É sempre muito perturbador quando, por entre a catástrofe humanitária, nos vemos forçados a falar da dimensão económica de uma guerra, mas é também inevitável no caso de um conflito com as repercussões à escala desta invasão da Rússia à Ucrânia e que se reveste de características inéditas a vários níveis, a começar pela dimensão das sanções colocadas em prática pela União Europeia e do seu ativo envolvimento.
De rastos, a queda abrupta da economia russa obrigou já esta semana os moscovitas – e não serão obviamente caso único – a esgotarem as caixas de levantamento automático na sua tentativa de salvaguarda das poupanças, temendo o colapso do rublo e estando impossibilitados de utilizar os sistemas internacionais de pagamento enquanto o receio dos banqueiros é o de que se esgote a liquidez das instituições financeiras, embora o país tenha um significativo excedente da conta corrente que acumulou reservas cambiais recorde de 630 mil milhões de dólares.
É a justa paga pelas ações cometidas, dirão alguns. Mas é triste quando populações inocentes são forçadas a pagar os desvairos de um ditador que parece não ter quaisquer escrúpulos em fazer sofrer o seu próprio povo, para além dos outros além-fronteiras.
Como alertam diversos analistas, as consequências económicas a longo prazo para o resto do mundo serão muito menos severas do que para a Rússia, mas não deixarão por isso de vir a ser um desafio para os decisores políticos. Mas uma coisa parece infelizmente certa; vamos assistir a um período em que os orçamentos alocados à Defesa vão subir consideravelmente e isso irá levar à alocação de verbas para gastos militares que não irão assim poder ser canalizados para o investimento em educação, cuidados de saúde, ou infraestruturas, diminuindo assim a qualidade de vida dos cidadãos.
De acordo com a “The Economist”, as implicações globais imediatas passarão por uma inflação mais elevada, um crescimento mais baixo, abrandamento do consumo e investimento e alguma perturbação nos mercados financeiros à medida que as sanções mais profundas se instalarem. As consequências a longo prazo serão uma debilitação do sistema de cadeias de abastecimento globalizadas e de mercados financeiros integrados que tem prevalecido na economia mundial desde o colapso da União Soviética em 1991.

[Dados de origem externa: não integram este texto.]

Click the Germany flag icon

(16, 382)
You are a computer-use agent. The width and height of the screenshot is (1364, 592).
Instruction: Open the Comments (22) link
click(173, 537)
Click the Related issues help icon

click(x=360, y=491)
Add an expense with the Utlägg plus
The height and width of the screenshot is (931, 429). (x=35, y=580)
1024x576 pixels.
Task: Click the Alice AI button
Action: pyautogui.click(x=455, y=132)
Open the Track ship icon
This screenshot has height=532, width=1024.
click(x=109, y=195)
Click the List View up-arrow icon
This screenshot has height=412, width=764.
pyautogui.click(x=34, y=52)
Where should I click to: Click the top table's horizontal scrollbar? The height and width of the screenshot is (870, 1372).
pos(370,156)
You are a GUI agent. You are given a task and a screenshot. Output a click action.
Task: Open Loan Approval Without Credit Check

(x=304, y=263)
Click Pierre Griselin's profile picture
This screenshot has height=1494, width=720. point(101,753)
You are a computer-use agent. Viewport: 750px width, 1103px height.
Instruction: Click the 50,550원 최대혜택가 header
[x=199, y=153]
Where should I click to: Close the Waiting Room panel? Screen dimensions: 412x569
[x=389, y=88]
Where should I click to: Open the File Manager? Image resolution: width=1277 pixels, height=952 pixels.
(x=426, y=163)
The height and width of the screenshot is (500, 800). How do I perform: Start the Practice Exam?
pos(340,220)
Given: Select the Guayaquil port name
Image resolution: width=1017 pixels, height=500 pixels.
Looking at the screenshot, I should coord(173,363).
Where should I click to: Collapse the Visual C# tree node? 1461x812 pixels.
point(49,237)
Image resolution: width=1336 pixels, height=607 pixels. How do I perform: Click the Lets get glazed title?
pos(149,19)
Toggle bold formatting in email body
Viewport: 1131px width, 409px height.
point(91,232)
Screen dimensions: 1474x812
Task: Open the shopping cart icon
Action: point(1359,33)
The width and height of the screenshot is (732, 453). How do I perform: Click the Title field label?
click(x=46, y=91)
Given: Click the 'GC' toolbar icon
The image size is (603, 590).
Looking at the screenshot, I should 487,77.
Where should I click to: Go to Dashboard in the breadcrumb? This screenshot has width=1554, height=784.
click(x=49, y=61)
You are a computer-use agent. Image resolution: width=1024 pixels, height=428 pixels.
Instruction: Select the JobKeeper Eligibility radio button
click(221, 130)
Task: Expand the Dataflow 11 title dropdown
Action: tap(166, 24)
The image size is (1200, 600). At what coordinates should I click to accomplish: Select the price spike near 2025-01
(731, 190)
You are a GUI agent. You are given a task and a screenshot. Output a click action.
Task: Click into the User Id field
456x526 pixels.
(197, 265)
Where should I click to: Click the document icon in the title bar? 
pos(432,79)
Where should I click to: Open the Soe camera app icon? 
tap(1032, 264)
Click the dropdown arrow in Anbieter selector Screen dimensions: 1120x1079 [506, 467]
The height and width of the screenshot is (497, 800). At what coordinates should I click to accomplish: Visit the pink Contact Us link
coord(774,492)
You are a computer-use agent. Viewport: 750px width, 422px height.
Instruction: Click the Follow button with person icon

A curto prazo, como alertou e bem a Reuters, as repercussões incidirão nos bancos mais expostos ao dinheiro russo. Na Europa, são os bancos italianos e franceses que têm a maior exposição, representando pouco mais de 25 mil milhões de dólares cada no final de Setembro, seguidos pelos bancos austríacos com 17,5 mil milhões de dólares, de acordo com dados do BIS – Bank of International Settlements divulgados pela agência noticiosa.
Entre nós, como noticiou a revista “Exame”, a exposição é bastante inferior e mesmo o peso da economia russa como mercado de destino das nossas exportações é de pouca relevância, valendo 0,28% das exportações e 0,99% das exportações para fora da União Europeia em 2021, passando essencialmente por cortiça, máquinas e produtos animais, para além do vinho. Mesmo assim, a guerra provocará sérios efeitos ao nível dos preços da energia e de alimentos como o pão e a carne.
O mundo mudou e devemos preparar-nos para os dias difíceis que virão.
A presidente da Comissão Europeia tem vivido um mandato atribulado devido aos acontecimentos mundiais, mas tem sabido corresponder aos enormes desafios surgidos. Entretanto, para a História e a memória futura ficará a postura lamentável dos eurodeputados do PCP que votaram contra a proposta da Comissão para a atribuição de uma ajuda de emergência à Ucrânia, e a abstenção dos eurodeputados do Bloco de Esquerda.